With Mahmoud Ahmadinejad securely in power, Iranian
reformists have clearly lost the battle for Iran's presidency. Yet they could
yet win the larger battle against Ayatollah Ali Khamenei, who may well be the
last all-powerful Supreme Leader of the Islamic Republic. A not-so-quiet debate
is now brewing inside the seminaries of Qum,
Iran's
religious capital, over how to abolish the post, which has been controversial
since its creation in 1979.
Critics charge that the position--whose legitimacy is
derived directly from God, rather than the people--is based on a radical
interpretation of Islam, and their voices have grown in the wake of this year's
contested election.
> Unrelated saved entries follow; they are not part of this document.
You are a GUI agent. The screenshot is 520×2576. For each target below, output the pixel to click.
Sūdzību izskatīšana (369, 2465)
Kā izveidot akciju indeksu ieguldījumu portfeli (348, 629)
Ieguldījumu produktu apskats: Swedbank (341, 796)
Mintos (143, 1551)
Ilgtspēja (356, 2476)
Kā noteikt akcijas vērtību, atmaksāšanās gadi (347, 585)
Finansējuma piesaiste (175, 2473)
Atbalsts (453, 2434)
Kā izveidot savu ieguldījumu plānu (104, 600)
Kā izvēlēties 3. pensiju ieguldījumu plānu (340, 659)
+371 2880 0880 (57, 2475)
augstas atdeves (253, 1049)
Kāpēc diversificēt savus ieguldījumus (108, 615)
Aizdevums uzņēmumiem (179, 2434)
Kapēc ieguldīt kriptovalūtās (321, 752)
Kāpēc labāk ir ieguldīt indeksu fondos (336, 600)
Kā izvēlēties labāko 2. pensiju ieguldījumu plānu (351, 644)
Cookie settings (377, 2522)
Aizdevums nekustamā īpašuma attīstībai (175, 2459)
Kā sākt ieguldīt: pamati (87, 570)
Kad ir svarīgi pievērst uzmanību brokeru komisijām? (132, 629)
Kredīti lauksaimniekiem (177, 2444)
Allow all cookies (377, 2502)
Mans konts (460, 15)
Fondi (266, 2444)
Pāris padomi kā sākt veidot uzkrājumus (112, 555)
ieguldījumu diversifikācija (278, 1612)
Grand Ayatollah Hussein Ali Montazeri, a top Shiite scholar
who has become one of the regime's most vocal opponents, has compared allegiance
to the Supreme Leader to an act of polytheism, while another prominent scholar
wrote in an open letter to Khamenei that "your religious legitimacy has
vanished." This view is shared by the majority of today's seminary
students, according to Mohsen Kadivar, an Islamic scholar at Duke University.
Admittedly, few clerics have yet to openly call for the
abolition of the post, which would be an act of treason. But their intentions
are clear enough that even a supposedly supreme leader now has reason to worry.